Work required: Out of the material that follows, write out exactly the lines from the line with "Viewport: 800px width, 500px height." to the line with "How do I perform: Uncheck", both ends included, and no others.
(Beginning of Material shown)
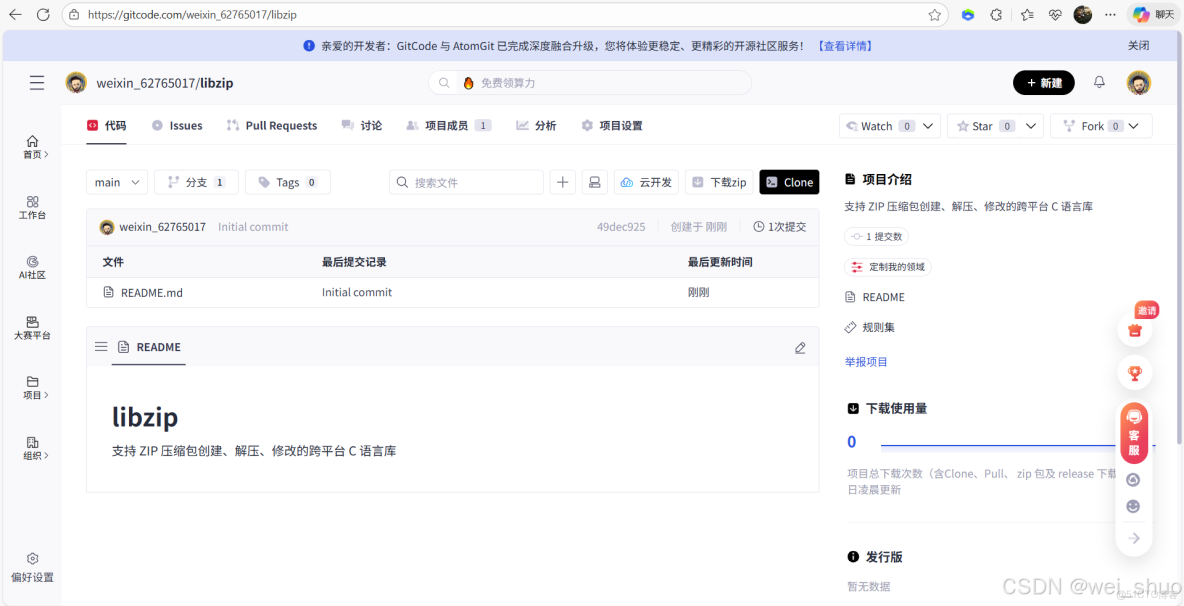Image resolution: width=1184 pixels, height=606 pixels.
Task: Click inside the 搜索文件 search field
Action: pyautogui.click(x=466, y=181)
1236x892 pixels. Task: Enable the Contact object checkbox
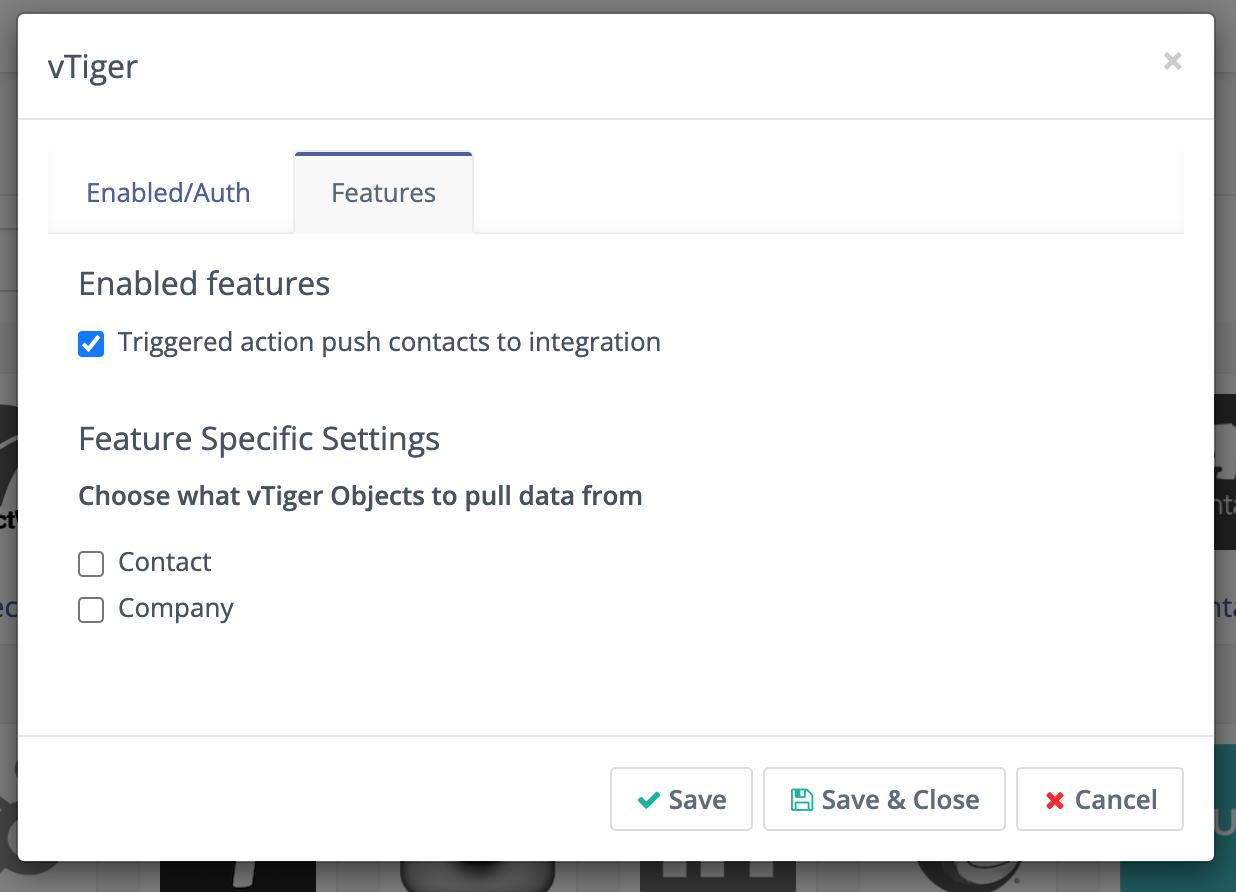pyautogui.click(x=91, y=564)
(End of Material shown)
(Beginning of Material shown)
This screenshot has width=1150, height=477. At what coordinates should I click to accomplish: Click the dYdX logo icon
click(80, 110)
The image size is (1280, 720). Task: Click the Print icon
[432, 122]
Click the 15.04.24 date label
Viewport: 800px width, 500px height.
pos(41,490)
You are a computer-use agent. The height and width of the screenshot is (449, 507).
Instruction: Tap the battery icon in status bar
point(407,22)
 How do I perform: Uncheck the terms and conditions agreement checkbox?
(End of Material shown)
Output for this task:
Viewport: 800px width, 500px height.
pos(41,490)
You are a computer-use agent. The height and width of the screenshot is (449, 507).
Instruction: Tap the battery icon in status bar
point(407,22)
 How do I perform: Uncheck the terms and conditions agreement checkbox?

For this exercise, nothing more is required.